No debemos en todo caso confundirnos, el intervencionista lo es por una vocación nacida de la necesidad. Está claro que, de asumir la realidad, una exigencia racional que el intervencionista tiene que ignorar para sobrevivir, se vería obligado a abandonar sus ideas por la fuerza que imponen sus reiterados fracasos. Las empresas no prosperan a base de intervenirlas de mil maneras, es decir, priorizando cualquier cosa menos que sean rentables (única forma de hacer posible su continuidad) y las normas que regulan su funcionamiento no deben comprometer su viabilidad, porque no están pensadas para cumplir objetivos de ingeniería social sino para dar puestos de trabajo y abonar los salarios, lo que solo es posible si se obtienen beneficios. No se puede ir contra la naturaleza de las cosas y pretender que floten a base de quitarles el agua. Cuando se dice que se puede trabajar menos y cobrar lo mismo o más, un experimento empresarial que se viene anunciando, su éxito sólo es posible haciendo trampa: consiste en subvencionar a las empresas que lo pongan en práctica para hacer que la idea funcione.

En este sentido, Joaquín Estefanía escribe, por pluma de ganso, este domingo en El País un artículo que quiere ser una enmienda en toda regla nada menos que a Milton Friedman, Estefanía no duda en apuntar alto, refutando la tesis del economista norteamericano sobre el hecho de que la principal función de las empresas consiste en dar beneficios. Lo que defiende Estefanía, siguiendo a ciertos “think tanks”, es que, vista la experiencia del covid y la guerra de Ucrania, las empresas tienen que implicarse en la solución “de los graves problemas”. Pese a su imprecisión es forzoso entender que son las personas, las que en definitiva crean y a la vez forman parte de las empresas, las que deben pagar las consecuencias de los errores de los políticos para merecer ser bien consideradas por la sociedad. Mejor explicado: si las empresas, que es toda la economía no dependiente de los presupuestos a los que nutren, no siguen las directrices de los políticos se verán señaladas por ellos frente a los ciudadanos (como si lo empresarios fueran entes venidos de otra dimensión) y pueden recibir el mismo tratamiento que Ferrovial a la que expresamente cita como ejemplo. Según eso, son las empresas, que es la población en definitiva, no nos dejemos engañar por ese tipo de abstracciones, las que deben pagar las consecuencias de la inflación provocada por muchos gobiernos con sus políticas monetarias suicidas. Significa que en el caso de la genial idea de estimular la demanda en forma de incremento exponencial de la masa monetaria en medio de un shock de oferta por la ruptura de las cadenas de suministro a causa del covid y la propia guerra, quienes tienen que reparar el daño no son los gobiernos sino “las empresas”. La falacia queda al descubierto cuando se constata que no son sólo las empresas las que pagan los alimentos más caros para llenar sus estanterías, sino millones de personas, una por una, que deben tratar cada día de poner comida suficiente en sus mesas.

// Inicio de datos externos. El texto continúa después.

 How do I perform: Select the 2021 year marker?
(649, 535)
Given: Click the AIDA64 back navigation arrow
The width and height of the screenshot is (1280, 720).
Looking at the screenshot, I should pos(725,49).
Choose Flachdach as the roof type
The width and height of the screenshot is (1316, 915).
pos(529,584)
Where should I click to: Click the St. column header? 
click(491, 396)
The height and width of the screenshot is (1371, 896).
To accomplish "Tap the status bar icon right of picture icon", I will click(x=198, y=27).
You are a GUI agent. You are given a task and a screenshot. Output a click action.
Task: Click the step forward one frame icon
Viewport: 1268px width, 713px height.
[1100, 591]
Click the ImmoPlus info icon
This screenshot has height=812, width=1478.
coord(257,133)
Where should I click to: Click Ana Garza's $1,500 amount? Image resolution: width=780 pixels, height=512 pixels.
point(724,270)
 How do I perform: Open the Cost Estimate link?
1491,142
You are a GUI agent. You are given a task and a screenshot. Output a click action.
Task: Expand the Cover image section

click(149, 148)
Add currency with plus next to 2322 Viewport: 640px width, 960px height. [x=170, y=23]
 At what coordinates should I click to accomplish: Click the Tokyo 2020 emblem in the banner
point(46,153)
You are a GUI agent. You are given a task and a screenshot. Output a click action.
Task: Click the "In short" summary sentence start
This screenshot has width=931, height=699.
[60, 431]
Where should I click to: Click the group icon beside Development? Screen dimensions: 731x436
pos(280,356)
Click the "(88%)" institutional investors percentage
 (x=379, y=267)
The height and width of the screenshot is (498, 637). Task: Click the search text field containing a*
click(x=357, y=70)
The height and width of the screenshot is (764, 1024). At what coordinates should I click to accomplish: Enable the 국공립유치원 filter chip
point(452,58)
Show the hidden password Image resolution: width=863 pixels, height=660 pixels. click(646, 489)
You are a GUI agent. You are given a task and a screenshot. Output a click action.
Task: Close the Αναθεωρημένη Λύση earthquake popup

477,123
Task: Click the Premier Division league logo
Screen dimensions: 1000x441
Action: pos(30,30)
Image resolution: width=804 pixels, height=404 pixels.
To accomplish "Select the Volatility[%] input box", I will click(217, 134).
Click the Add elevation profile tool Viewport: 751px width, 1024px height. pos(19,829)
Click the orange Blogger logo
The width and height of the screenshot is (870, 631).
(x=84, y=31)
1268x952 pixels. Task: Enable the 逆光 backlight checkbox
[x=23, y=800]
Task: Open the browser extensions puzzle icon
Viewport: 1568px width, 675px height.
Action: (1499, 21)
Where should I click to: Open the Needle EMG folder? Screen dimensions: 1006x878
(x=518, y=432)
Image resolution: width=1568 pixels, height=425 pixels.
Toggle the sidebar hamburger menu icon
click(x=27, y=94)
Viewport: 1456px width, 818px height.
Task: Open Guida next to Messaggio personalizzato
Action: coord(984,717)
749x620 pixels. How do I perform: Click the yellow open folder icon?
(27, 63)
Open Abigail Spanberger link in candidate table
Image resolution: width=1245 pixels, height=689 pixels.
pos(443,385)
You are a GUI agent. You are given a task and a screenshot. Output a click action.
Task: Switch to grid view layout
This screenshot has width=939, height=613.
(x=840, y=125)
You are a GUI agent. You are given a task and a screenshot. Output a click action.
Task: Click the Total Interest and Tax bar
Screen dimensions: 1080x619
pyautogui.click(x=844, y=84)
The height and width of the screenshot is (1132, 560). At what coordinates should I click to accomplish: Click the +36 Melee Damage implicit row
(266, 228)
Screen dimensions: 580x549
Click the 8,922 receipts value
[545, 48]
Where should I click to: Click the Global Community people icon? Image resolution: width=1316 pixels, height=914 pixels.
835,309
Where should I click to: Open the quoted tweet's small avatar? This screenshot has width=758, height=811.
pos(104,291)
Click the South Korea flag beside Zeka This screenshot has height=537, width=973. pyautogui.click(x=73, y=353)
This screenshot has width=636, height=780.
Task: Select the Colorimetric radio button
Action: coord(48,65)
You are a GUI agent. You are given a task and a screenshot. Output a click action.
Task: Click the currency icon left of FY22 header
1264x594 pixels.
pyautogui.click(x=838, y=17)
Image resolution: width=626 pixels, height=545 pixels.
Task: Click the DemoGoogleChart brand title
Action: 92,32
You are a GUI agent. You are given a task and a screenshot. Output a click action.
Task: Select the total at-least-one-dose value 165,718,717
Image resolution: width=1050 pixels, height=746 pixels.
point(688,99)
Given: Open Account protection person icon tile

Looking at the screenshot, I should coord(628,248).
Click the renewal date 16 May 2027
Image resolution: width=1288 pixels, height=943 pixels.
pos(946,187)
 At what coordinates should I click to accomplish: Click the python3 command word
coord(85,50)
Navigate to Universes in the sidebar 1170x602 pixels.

Es imposible encontrar una defensa más descarada del despotismo en pleno siglo XXI y una prueba evidente del peligroso tránsito que se intuye desde la justificación del intervencionismo a regímenes cada vez autocráticos que bajo esa logorrea, que no teme contradecirse, esconde el truco con el que quieren convencernos de que aunque nuestra sensación sea la de caer, no dejamos de subir, para que se haga realidad será suficiente con creer.

P.S.: Con motivo del 14 de abril gritar ¡Viva la república! es como gritar ¡Viva el vacío! Es el contenido democrático del sistema lo que le confiere valor y bastantes repúblicas han carecido y siguen careciendo de él.